We prospectively evaluated the relation of upper airway, lower airway, and gastric colonization patterns with the development of pneumonia and its etiology in 48 patients with surgical (n = 25) and medical (n = 23) head injury. Initial colonization was assessed by cultures of nasal and pharyngeal swabs, tracheobronchial aspirates, gastric juice, and bronchoscopically retrieved protected specimen brush. Follow-up colonization was determined until the end points extubation, suspected ventilator-associated pneumonia (VAP), or death. The initial colonization rate at any site at ICU admission was 39/47 (83%). It mainly accounted for Group I pathogens (Streptococcus pneumoniae, Staphylococcus aureus, Hemophilus influenzae) of the upper and lower airways. At follow-up, colonization rates with Group II pathogens (Gram-negative enteric bacilli and Pseudomonas spp.) increased significantly. The high initial bacterial load with Group I pathogens of the upper airways and trachea decreased during Days 2 to 4, whereas that of Group II pathogens increased. Upper airway colonization was an independent predictor of follow-up tracheobronchial colonization (odds ratio [OR], 9.9; 95% confidence interval [CI], 1.8 to 56.3 for initial colonization with Group I pathogens; OR, 23.9; 95% CI, 3.8 to 153.3 for follow-up colonization with Group II pathogens).

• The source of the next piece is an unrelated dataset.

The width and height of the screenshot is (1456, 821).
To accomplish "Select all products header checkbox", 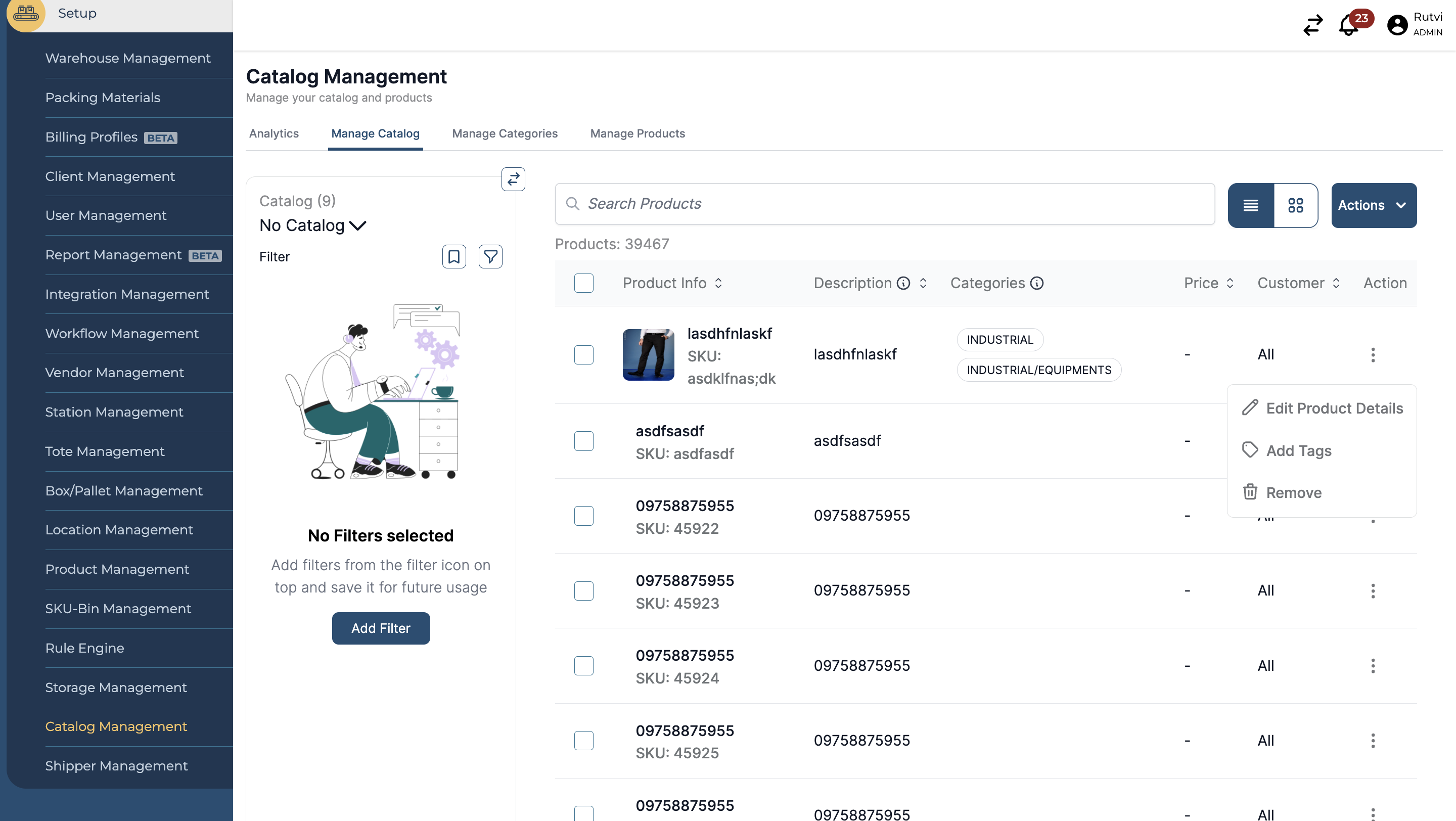I will click(x=583, y=283).
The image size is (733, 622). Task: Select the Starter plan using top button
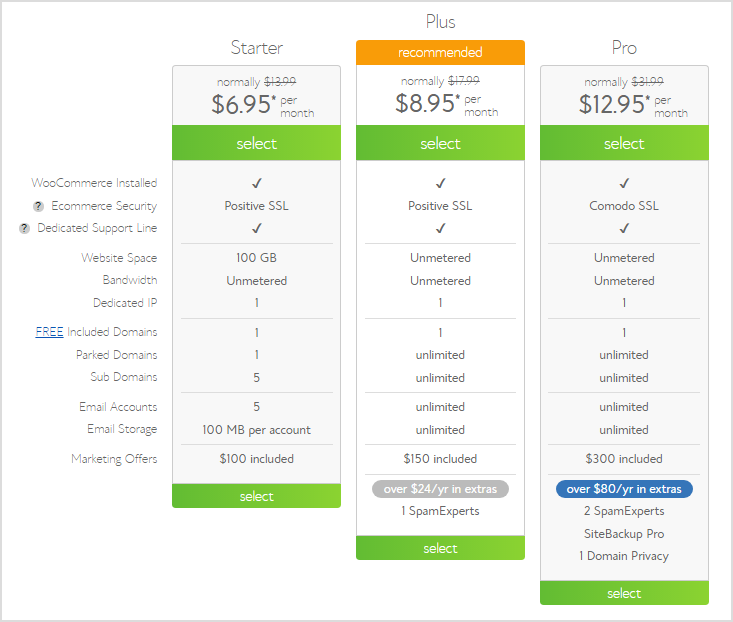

Previous (short-term) antibiotics had a protective effect against colonization with Group I pathogens of the lower respiratory tract (OR, 0.2; 95% CI, 0.05 to 0.86), but they were a risk factor for colonization with Group II pathogens (OR, 6.1; 95% CI, 1.3 to 29). Initial tracheobronchial colonization with Group I pathogens was associated with a higher probability of early onset pneumonia (OR, 4. 1; 95% CI, 0.7 to 23.3), whereas prolonged antibiotic treatment (> 24 h) independently predicted late-onset pneumonia (OR, 9.2; 95% CI, 1.7 to 51.3). We conclude that patients with head injury are colonized in the airways mainly by Group I pathogens early in the evolution of illness. The upper airways represent the main reservoir for subsequent lower airway colonization with Group I pathogens. Previous (short-term) antibiotic treatment is protective against initial tracheobronchial colonization with Group I pathogens, but it represents a risk factor for subsequent lower airway colonization by Group II pathogens.

摘要

我们前瞻性评估了48例外科(n = 25)和内科(n = 23)颅脑损伤患者上呼吸道、下呼吸道及胃的定植模式与肺炎发生及其病因的关系。通过鼻拭子、咽拭子、气管支气管吸出物、胃液以及经支气管镜获取的保护性标本刷培养来评估初始定植情况。随访定植情况直至达到拔管、疑似呼吸机相关性肺炎(VAP)或死亡等终点事件。入住重症监护病房(ICU)时任何部位的初始定植率为39/47(83%)。主要为上、下呼吸道的I组病原体(肺炎链球菌、金黄色葡萄球菌、流感嗜血杆菌)。随访期间,II组病原体(革兰阴性肠杆菌和假单胞菌属)的定植率显著增加。上呼吸道和气管I组病原体的初始细菌载量在第2至4天下降,而II组病原体的细菌载量增加。上呼吸道定植是随访气管支气管定植的独立预测因素(比值比[OR],9.9;95%置信区间[CI],初始I组病原体定植时为1.8至56.3;II组病原体随访定植时为23.9;95%CI,3.8至153.3)。既往(短期)使用抗生素对下呼吸道I组病原体定植有保护作用(OR,0.2;95%CI,0.05至0.86),但却是II组病原体定植的危险因素(OR,6.1;95%CI,1.3至29)。I组病原体的初始气管支气管定植与早发性肺炎的较高概率相关(OR,4.1;95%CI,0.7至23.3),而延长抗生素治疗(>24小时)独立预测晚发性肺炎(OR,9.2;95%CI,1.7至51.3)。我们得出结论,颅脑损伤患者在疾病早期气道主要被I组病原体定植。上呼吸道是随后I组病原体下呼吸道定植的主要来源。既往(短期)抗生素治疗对I组病原体的初始气管支气管定植有保护作用,但却是随后II组病原体下呼吸道定植的危险因素。